10. The system according to claim 9, wherein: The switching circuit includes: A first switch, the first switch having a first terminal connected to the positive reference potential and a second terminal connected to the first node; A second switch, the second switch having a first terminal connected to the positive reference potential and a second terminal connected to a second node; A third switch, the third switch having a first terminal connected to the first node and a second terminal connected to the ground reference potential; and A fourth switch, the fourth switch having a first terminal connected to the second node and a second terminal connected to the ground reference potential; The anode of the LED is connected to the first node; and The cathode of the LED is connected to the second node.
11. The system of claim 10, wherein the driver module is configured to: The switching circuit is operated in the first state by closing the first switch and the fourth switch and opening the second switch and the third switch; and The switching circuit is operated in the second state by disconnecting the first switch and the fourth switch and closing the second switch and the third switch.
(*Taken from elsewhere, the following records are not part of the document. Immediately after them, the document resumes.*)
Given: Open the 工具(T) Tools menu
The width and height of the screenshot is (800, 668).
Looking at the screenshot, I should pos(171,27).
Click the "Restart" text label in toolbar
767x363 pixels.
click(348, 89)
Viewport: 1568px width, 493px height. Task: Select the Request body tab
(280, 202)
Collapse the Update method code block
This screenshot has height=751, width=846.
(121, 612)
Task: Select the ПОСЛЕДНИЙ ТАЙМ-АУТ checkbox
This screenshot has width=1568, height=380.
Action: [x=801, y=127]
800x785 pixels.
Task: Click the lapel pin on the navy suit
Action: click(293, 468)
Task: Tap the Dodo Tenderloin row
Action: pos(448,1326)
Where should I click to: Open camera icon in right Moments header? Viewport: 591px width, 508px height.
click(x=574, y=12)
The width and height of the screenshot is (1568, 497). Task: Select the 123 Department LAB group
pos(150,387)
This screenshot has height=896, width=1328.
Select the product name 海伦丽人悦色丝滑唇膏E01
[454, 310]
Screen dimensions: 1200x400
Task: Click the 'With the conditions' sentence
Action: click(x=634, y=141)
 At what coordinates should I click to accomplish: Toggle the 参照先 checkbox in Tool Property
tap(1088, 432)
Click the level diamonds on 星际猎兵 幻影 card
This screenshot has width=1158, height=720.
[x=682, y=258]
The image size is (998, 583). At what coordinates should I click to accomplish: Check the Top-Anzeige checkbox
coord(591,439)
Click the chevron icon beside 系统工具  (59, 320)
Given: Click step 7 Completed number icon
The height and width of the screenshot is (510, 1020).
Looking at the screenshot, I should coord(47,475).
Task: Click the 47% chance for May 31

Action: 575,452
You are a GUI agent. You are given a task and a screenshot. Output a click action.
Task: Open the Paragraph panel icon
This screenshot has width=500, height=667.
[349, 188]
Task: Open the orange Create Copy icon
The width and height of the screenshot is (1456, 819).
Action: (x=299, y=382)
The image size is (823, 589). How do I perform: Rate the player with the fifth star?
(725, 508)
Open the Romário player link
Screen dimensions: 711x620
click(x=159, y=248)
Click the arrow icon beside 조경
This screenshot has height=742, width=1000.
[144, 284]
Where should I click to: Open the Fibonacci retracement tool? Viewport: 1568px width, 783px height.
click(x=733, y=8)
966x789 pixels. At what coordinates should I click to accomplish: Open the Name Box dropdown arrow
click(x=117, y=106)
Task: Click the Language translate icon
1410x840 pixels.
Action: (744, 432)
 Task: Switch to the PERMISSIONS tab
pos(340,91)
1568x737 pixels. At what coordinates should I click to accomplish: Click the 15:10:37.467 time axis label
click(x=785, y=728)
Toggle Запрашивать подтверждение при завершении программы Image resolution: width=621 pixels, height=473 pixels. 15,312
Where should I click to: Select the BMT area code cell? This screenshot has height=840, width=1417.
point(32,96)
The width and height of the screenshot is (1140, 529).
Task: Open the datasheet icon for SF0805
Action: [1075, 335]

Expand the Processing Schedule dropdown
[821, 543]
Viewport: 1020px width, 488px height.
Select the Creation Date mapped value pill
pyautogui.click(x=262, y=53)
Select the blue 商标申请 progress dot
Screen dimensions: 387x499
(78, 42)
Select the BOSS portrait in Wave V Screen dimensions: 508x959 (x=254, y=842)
12. The system of claim 11, wherein the driver module is configured to: Keep the first switch and the fourth switch open and the second switch and the third switch closed for a predetermined afterglow period; and Once the predetermined afterglow period has passed, disconnect the second switch and the third switch.
13. The system of claim 12, wherein the driver module is further configured to close the fourth switch once the predetermined afterglow period has passed.
14. The system of claim 1, wherein the LED is configured to emit light with a wavelength between 700 nanometers (nm) and 1 millimeter (mm).
15. The system according to claim 1, further comprising: camera; and Imaging module, the imaging module being configured as follows: When the switching circuit is in the first state, the camera is actuated and the first image is captured using the camera; as well as When the switching circuit is in the second state, the camera is actuated and a second image is captured using the camera.
16. The system of claim 15, wherein the imaging module is configured to actuate the camera and capture images at a predetermined frequency. The predetermined frequency is at least 10 Hz.
17. The system of claim 16, wherein the driver module is configured to switch the switching circuit from the second state to the first state at the predetermined frequency.
18. The system of claim 15, wherein the imaging module is configured to adjust the first image using the second image.
19. The system of claim 15, wherein the camera is an infrared (IR) camera and is configured to capture images of the passenger compartment of the vehicle.
20. A method for reducing the afterglow effect of a light-emitting diode, the method comprising: In the first state, the switching circuit is selectively operated to turn on the light-emitting diode (LED) by performing the following operations: Connect the anode of the LED to a positive reference potential; Connect the cathode of the LED to a ground reference potential; as well as This allows current to flow through the LED in the first direction; as well as In the second state, the switching circuit is selectively operated to turn off the LED by performing one of the following operations: The ground reference potential is shunted to the anode of the LED; Connect a negative reference potential to the anode of the LED; as well as The cathode of the LED is connected to the positive reference potential, and the anode of the LED is connected to the ground reference potential, such that current can flow through the LED in a second direction. Wherein the second direction is opposite to the first direction; and The switching circuit is selectively switched from the first state to the second state and from the second state to the first state.